• _Assignment_
Look below for the line with "DELL (189, 187)", and from there restate every line word for word until the entries end.

• _Input data_

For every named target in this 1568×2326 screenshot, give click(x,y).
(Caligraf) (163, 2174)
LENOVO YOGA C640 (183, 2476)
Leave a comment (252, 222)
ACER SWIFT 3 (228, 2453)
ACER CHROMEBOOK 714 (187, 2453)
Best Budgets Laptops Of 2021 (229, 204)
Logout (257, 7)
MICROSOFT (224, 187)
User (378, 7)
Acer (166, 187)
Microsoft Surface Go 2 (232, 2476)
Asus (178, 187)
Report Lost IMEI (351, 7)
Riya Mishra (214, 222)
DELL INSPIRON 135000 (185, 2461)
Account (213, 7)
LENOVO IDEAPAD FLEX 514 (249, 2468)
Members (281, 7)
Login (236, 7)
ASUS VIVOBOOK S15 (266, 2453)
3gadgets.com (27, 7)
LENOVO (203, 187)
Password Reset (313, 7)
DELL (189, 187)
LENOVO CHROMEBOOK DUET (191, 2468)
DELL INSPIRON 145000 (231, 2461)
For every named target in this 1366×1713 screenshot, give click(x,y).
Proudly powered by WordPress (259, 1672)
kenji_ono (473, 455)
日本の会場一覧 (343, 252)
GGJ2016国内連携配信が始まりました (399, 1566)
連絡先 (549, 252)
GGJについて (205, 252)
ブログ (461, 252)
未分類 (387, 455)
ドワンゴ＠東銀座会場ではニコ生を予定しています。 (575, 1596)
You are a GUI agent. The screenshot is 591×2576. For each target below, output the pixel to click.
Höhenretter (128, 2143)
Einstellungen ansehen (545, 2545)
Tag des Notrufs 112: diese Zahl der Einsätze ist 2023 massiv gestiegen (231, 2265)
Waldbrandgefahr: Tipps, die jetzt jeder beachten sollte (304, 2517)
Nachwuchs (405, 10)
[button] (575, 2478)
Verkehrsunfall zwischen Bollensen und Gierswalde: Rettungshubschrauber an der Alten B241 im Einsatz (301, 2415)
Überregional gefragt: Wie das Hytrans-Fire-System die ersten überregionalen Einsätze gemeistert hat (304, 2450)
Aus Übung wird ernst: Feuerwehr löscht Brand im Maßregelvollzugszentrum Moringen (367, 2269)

• _Exercise output_
DELL (189, 187)
LENOVO CHROMEBOOK DUET (191, 2468)
DELL INSPIRON 145000 (231, 2461)
For every named target in this 1366×1713 screenshot, give click(x,y).
Proudly powered by WordPress (259, 1672)
kenji_ono (473, 455)
日本の会場一覧 (343, 252)
GGJ2016国内連携配信が始まりました (399, 1566)
連絡先 (549, 252)
GGJについて (205, 252)
ブログ (461, 252)
未分類 (387, 455)
ドワンゴ＠東銀座会場ではニコ生を予定しています。 (575, 1596)
You are a GUI agent. The screenshot is 591×2576. For each target below, output the pixel to click.
Höhenretter (128, 2143)
Einstellungen ansehen (545, 2545)
Tag des Notrufs 112: diese Zahl der Einsätze ist 2023 massiv gestiegen (231, 2265)
Waldbrandgefahr: Tipps, die jetzt jeder beachten sollte (304, 2517)
Nachwuchs (405, 10)
[button] (575, 2478)
Verkehrsunfall zwischen Bollensen und Gierswalde: Rettungshubschrauber an der Alten B241 im Einsatz (301, 2415)
Überregional gefragt: Wie das Hytrans-Fire-System die ersten überregionalen Einsätze gemeistert hat (304, 2450)
Aus Übung wird ernst: Feuerwehr löscht Brand im Maßregelvollzugszentrum Moringen (367, 2269)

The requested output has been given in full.